**WHAT IS REQUIRED:**
Every line containing "computer" should be identified and copied from the data below.

**RECORD SET:**
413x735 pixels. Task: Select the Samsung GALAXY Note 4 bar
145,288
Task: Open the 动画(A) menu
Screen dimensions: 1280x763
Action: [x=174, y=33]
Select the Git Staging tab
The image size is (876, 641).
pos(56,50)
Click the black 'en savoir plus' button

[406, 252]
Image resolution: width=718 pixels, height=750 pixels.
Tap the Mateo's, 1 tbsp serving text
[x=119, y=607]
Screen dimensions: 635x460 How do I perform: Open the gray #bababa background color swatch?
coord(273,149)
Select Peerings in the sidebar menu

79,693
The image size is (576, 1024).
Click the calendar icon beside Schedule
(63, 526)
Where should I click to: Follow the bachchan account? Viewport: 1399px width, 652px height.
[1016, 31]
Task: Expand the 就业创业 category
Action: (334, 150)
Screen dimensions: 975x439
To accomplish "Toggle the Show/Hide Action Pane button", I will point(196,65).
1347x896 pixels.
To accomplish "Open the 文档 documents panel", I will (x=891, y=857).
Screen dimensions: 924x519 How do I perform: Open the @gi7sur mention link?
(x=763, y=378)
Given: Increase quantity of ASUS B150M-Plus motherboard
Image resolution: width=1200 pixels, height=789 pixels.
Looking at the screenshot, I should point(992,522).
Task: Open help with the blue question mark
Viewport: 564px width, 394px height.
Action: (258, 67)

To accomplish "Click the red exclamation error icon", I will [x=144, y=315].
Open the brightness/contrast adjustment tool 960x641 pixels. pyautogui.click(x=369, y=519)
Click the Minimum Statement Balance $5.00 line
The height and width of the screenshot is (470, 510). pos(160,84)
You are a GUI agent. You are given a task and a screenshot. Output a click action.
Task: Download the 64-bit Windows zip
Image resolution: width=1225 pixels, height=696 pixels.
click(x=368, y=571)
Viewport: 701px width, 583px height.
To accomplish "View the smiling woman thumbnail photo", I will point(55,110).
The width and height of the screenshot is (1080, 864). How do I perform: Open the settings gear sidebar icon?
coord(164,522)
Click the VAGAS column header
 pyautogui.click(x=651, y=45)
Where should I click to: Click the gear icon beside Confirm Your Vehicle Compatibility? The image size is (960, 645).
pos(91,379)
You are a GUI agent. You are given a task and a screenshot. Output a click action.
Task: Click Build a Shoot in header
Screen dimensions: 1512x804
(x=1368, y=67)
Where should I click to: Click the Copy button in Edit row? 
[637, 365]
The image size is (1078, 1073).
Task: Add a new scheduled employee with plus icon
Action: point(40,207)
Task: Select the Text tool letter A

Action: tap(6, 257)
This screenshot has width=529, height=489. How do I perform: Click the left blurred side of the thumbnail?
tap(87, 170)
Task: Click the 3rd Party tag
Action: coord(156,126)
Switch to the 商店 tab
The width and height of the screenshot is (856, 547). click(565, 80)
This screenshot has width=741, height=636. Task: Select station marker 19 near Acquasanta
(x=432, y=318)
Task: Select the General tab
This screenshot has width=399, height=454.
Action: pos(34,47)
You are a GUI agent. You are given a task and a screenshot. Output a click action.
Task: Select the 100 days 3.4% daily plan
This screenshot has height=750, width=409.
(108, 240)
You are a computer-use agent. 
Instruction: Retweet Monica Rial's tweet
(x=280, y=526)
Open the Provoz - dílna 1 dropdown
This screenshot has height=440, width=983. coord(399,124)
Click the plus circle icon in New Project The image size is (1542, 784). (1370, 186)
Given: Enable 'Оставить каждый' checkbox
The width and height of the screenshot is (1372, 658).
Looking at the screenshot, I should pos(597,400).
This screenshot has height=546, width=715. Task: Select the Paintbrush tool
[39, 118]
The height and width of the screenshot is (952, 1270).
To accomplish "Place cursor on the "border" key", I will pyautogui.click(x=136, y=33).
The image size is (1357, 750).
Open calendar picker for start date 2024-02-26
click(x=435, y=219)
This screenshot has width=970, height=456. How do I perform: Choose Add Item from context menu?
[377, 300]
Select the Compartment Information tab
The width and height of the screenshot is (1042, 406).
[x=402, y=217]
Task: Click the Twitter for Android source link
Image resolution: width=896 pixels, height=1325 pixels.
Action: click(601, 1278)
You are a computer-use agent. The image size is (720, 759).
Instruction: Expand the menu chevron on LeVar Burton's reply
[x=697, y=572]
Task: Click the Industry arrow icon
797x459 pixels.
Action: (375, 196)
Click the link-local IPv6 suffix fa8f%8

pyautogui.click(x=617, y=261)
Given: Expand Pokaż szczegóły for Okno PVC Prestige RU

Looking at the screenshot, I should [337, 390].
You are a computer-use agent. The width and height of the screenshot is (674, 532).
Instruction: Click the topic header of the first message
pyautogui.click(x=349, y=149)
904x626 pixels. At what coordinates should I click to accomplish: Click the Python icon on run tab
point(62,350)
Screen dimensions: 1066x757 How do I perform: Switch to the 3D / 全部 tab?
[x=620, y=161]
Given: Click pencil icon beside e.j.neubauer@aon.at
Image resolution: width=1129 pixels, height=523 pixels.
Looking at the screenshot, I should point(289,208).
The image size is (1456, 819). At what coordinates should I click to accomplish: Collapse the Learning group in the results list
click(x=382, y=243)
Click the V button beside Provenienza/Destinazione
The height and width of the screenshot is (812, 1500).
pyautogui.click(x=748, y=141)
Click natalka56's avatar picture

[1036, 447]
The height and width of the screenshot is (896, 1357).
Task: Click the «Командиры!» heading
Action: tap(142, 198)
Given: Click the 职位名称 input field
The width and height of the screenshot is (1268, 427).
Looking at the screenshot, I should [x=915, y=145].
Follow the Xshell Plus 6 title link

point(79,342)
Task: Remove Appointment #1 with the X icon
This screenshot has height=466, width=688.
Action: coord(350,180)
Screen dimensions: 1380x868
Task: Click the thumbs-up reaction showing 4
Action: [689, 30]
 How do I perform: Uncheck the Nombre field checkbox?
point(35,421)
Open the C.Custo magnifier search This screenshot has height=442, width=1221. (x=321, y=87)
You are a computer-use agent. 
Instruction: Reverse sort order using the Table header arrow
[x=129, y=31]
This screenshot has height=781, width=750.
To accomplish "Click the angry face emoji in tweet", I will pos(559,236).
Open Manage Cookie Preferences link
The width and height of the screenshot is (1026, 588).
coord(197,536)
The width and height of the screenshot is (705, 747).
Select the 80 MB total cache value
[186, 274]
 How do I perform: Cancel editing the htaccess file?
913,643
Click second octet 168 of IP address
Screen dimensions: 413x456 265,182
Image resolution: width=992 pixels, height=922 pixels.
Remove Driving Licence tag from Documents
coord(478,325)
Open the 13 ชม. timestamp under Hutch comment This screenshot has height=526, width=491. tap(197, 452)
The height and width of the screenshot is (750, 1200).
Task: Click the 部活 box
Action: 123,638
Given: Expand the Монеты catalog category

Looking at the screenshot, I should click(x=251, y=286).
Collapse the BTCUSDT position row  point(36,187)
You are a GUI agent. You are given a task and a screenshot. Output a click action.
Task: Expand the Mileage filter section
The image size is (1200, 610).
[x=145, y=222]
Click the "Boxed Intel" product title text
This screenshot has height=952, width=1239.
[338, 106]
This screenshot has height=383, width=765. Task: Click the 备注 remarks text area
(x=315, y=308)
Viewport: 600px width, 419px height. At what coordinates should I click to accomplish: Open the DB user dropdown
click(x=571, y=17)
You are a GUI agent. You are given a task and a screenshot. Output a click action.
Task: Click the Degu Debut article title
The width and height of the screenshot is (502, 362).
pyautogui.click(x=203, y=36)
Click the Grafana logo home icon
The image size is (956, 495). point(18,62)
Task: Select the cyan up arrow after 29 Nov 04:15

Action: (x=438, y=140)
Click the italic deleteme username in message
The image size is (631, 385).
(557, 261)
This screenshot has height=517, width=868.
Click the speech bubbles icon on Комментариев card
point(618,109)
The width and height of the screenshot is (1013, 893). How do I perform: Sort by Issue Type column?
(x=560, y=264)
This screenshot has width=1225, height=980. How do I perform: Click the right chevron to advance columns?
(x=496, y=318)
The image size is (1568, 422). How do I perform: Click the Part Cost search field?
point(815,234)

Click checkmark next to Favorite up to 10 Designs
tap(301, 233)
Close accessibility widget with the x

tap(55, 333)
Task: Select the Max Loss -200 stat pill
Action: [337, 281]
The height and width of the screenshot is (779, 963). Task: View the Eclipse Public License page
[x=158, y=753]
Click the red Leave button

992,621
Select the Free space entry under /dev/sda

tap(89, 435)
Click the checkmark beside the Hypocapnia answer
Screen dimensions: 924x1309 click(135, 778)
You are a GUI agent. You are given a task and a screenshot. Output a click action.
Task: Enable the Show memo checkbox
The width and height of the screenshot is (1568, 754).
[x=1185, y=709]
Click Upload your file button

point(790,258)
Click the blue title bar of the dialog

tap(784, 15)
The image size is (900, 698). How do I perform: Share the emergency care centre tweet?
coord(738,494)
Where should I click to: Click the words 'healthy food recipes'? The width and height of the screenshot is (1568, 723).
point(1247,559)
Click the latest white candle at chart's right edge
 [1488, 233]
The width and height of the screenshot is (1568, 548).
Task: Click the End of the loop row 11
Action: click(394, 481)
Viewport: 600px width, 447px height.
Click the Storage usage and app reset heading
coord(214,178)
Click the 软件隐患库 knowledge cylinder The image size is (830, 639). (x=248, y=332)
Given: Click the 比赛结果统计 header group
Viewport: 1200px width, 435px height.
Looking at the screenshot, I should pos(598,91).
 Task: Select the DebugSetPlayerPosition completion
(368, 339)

**TASK RESULT:**
You are a computer-use agent. 
You are a computer-use agent. The image size is (720, 759).
You are a computer-use agent. The width and height of the screenshot is (674, 532).
You are a computer-use agent. 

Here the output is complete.